SNSでは、小説でさえ意識されることなく書かれている場合がある。そのつもりのない文章が面白い小説になっていたりするのだ。
膨大な数の文章は全て、文字を介してやり取りされ表現され読み込まれる知識、即ち文学だ。
あらゆる芸術は、そこに参画する人の数が多いほど、つまり裾野が広いほど質が向上する。参加者の切磋琢磨と競合がそれを可能にするのだ。
文学という芸術分野は裾野が巨大である分、そこから輩出する才能も大きく且つその数も多大である可能性が高い。
文学は、文字を知って初めて理解できるという点で回りくどい仕掛けだが、その分感動は深いとも言える。
誰でも実践できる「作文」と同じ手法で作品が成り立っているために、その中身が人々の人生の機微に重なりやすいからだ。
真の恐怖や怒りや悲哀や憎しみや歓喜などの「感情の嵐」の前では、人は言葉を失う。激情は言葉を拒否する。
強い感情の真っ只中にある者は、ただ叫び、吼え、泣き、歯ぎしりし、歓喜の雄たけびを上げ、感無量に雀躍するだけだ。
ところが人は、言葉にできないほどの激甚な感情の津波が去ると、それを言葉に表して他者に伝えようと行動しはじめる。
言葉にならない感情を言葉で伝える、という矛盾をものともせずに呻吟し、努力し、自身を鼓舞してついには表現を獲得する。
自らを他者に分からせたいという、人の根源的な渇望が万難を排して言葉を生み、選び、組み立てるのである。
絵画や音楽を始めとする純粋芸術の全ても、実は究極には言葉によってのみその本質が明らかにされる。
絵画や音楽に感動する者は、苛烈な感情に見舞われている人と同じで言葉を発しない。

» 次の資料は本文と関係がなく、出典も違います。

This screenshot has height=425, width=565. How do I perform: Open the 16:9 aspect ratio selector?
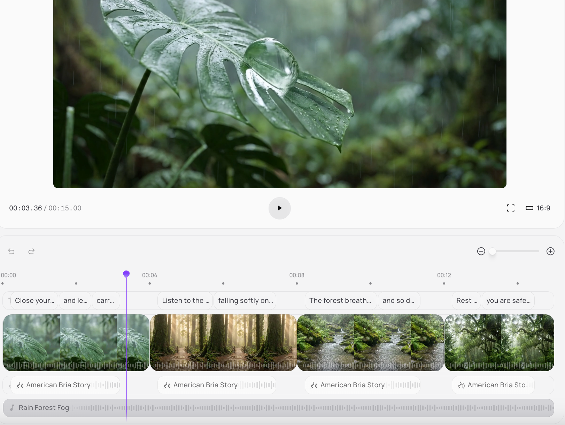538,208
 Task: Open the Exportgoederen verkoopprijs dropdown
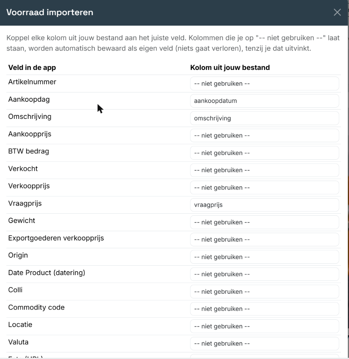(x=264, y=239)
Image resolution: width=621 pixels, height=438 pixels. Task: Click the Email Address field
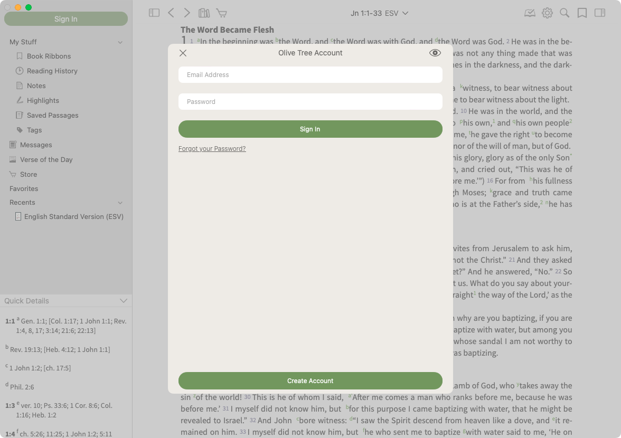[x=310, y=75]
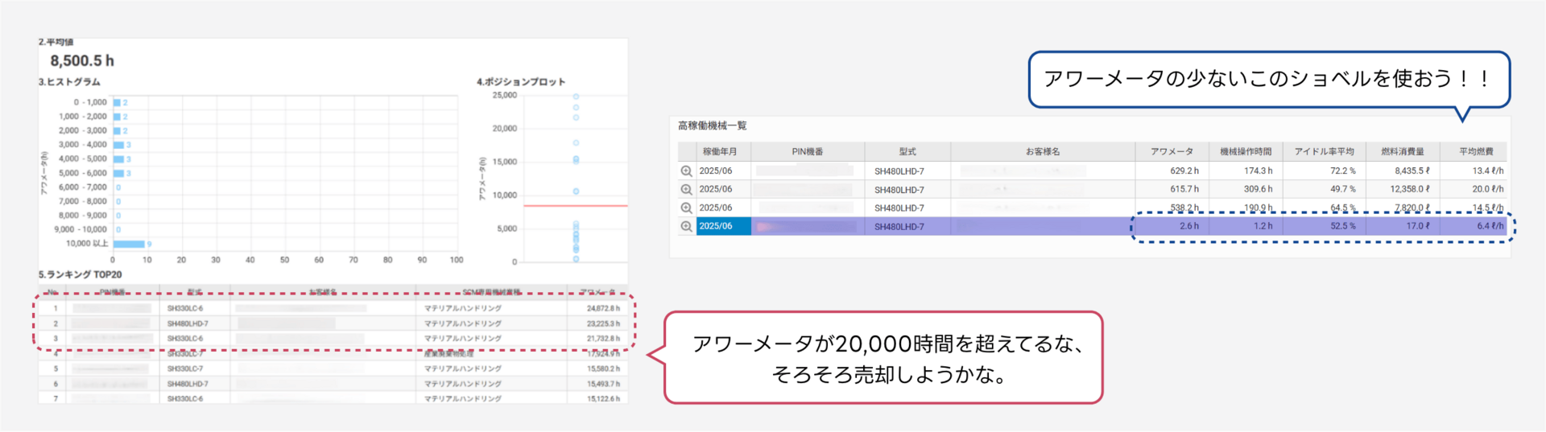Select the highlighted 2025/06 date cell

[723, 226]
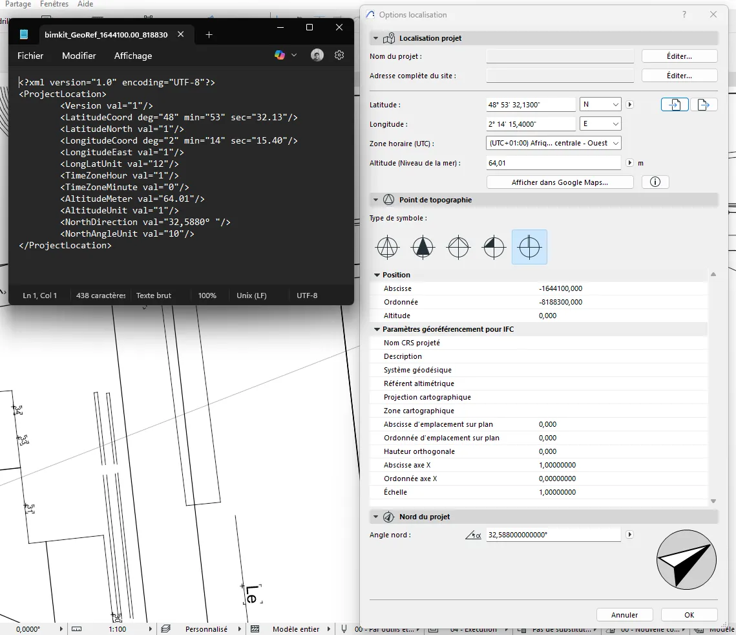Click the north arrow compass preview
The width and height of the screenshot is (736, 635).
click(x=686, y=560)
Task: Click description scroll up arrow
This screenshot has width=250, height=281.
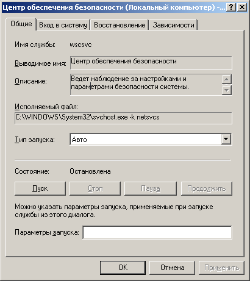Action: click(226, 79)
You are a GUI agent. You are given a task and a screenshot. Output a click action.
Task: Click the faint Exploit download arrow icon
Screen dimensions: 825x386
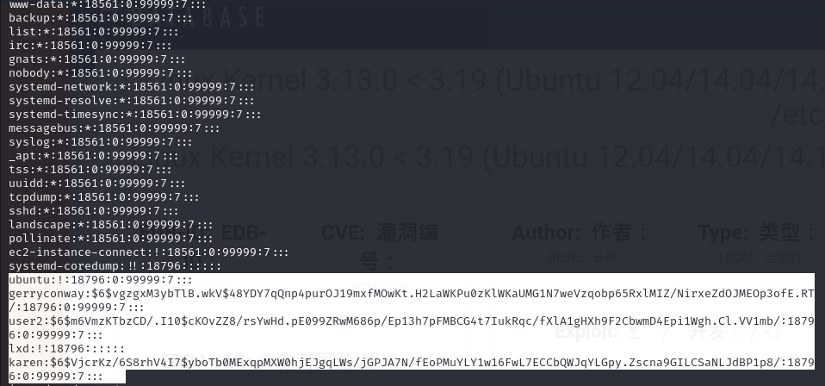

新鮮な感動に身を委ねているだけである。
感動が落ち着き、さてあの魂の震えの中身は何だっただろうか、と自らを振り返るとき、初めて言葉が必要になる。自身を納得させるにも、感銘の中身を他者に伝えるにも言葉がなくてはならない。
感動も、思考も、数式でさえも全て言葉である。あるいは言葉にすることによってのみその実体が明らかになるコンセプトだ。
文学そのものは言うまでもなく、これまで論じてきた「言葉ではない」あらゆる芸術も、全て言葉によってその意味が形作られ、理解され、伝達される。

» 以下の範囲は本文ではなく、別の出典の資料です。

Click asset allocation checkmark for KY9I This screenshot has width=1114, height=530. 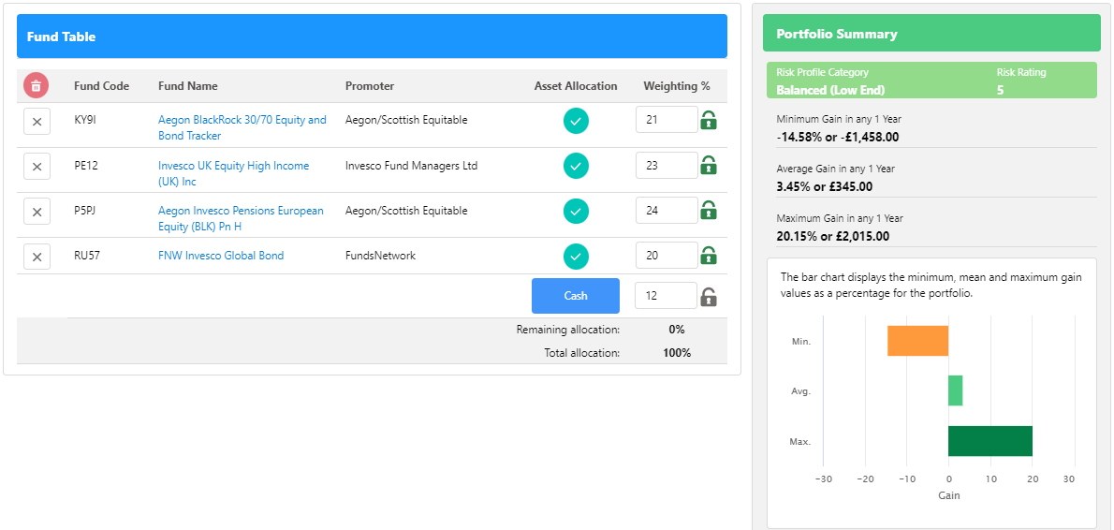(576, 121)
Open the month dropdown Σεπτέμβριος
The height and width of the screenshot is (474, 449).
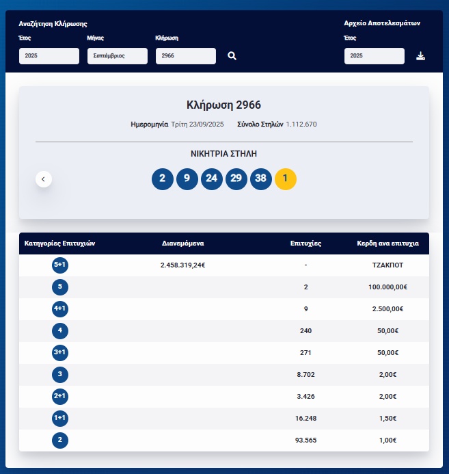[117, 56]
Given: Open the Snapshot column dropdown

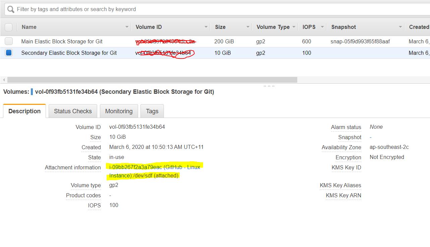Looking at the screenshot, I should point(400,27).
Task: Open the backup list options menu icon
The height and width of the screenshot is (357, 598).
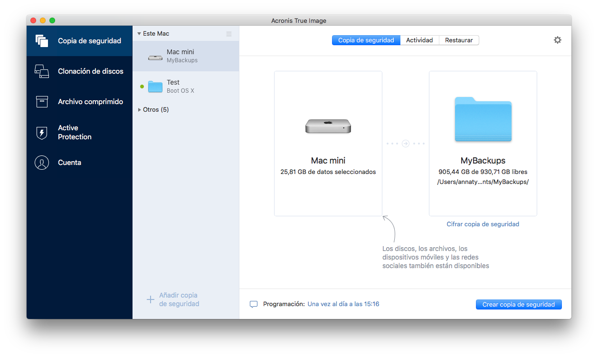Action: pyautogui.click(x=228, y=33)
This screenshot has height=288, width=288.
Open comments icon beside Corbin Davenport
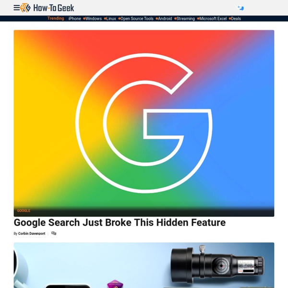pyautogui.click(x=54, y=233)
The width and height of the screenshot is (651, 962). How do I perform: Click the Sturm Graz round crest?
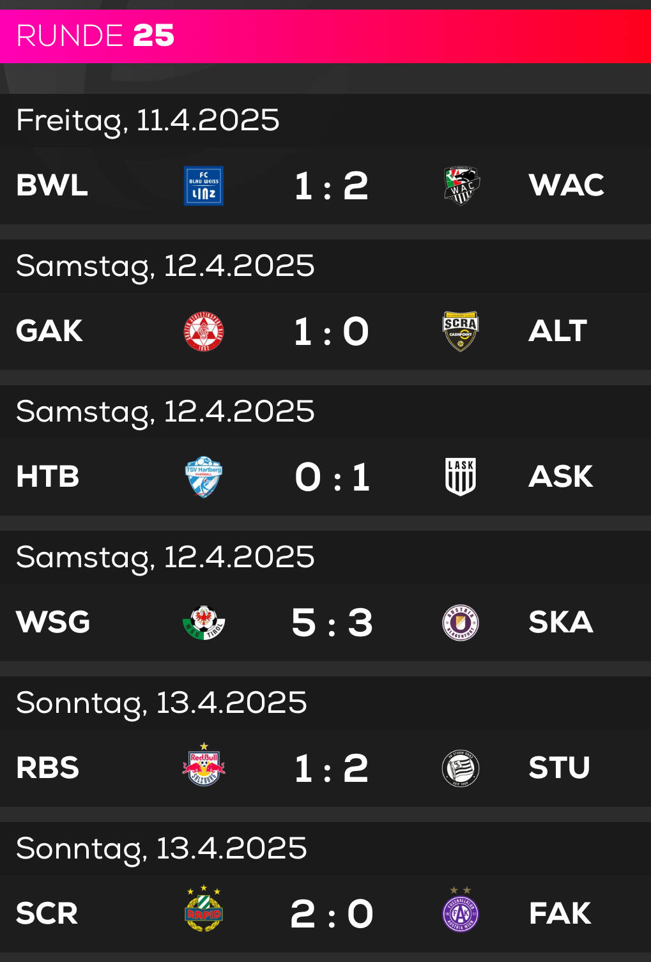click(x=461, y=768)
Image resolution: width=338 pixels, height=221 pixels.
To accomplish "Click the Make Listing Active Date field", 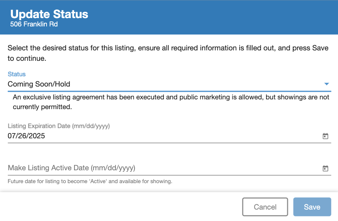I will click(139, 168).
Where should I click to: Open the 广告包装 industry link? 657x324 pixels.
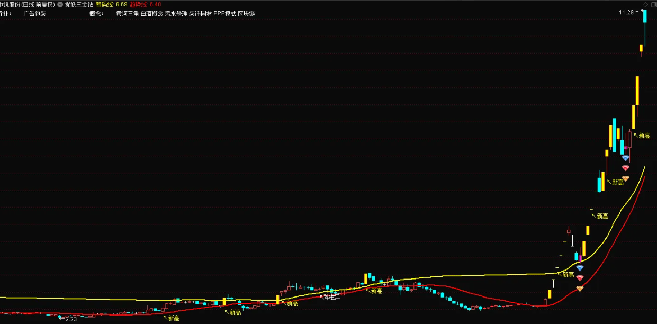click(x=34, y=14)
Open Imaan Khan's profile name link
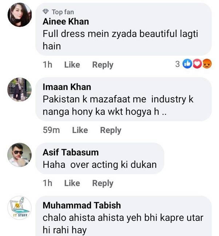This screenshot has width=219, height=236. 67,87
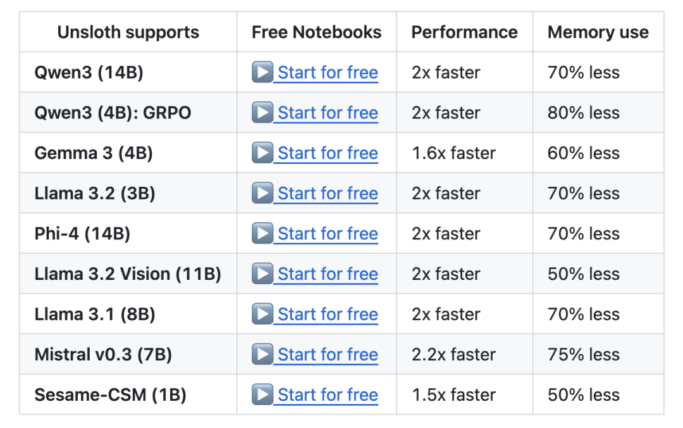Image resolution: width=683 pixels, height=428 pixels.
Task: Select the Free Notebooks column header
Action: point(317,32)
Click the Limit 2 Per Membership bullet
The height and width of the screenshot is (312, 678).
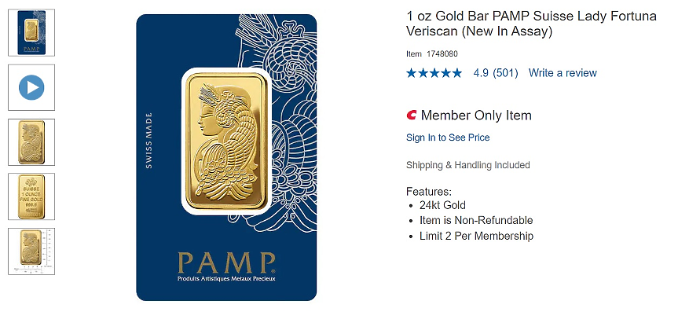coord(477,237)
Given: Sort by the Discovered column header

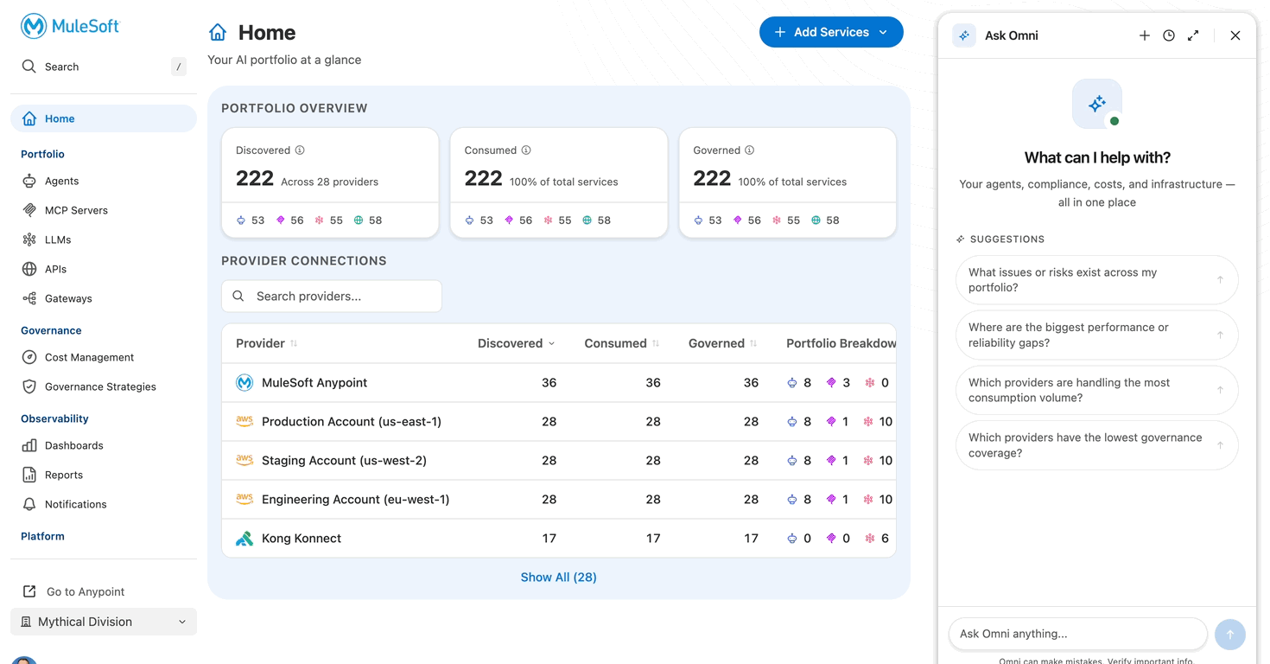Looking at the screenshot, I should (516, 343).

言葉を介してしか存在し得ない文学は、たるい低級な芸術だが、文学以外の全ての芸術を包括する究極の芸術でもある、という多面的な装置だ。
文学は文字によって形成される。そして文字は誰でも知っている。文学は誰もが「文章を書くという創作」にひたることができる芸術である。
文学の実践には―創作するにしろ鑑賞するにせよ―絵心や音感やセンスという特殊能力はいらない。誰もが自在に書き、読むことができる。
書く行為には上手い下手はない。優劣のように見える形態はただの違いに過ぎない。そして違いとは、個性的ということにほかならない。
文字を知る者は誰もが創作でき、且つ誰もが他者の書いた文章、つまり作品を鑑賞することができる。作者と読者の間には、才能という不可思議な要素が作る壁がない。
文学の奥部はその意味では、絵画や音楽とは比べ物にならないほどに広く、めまいを誘うほどに深い。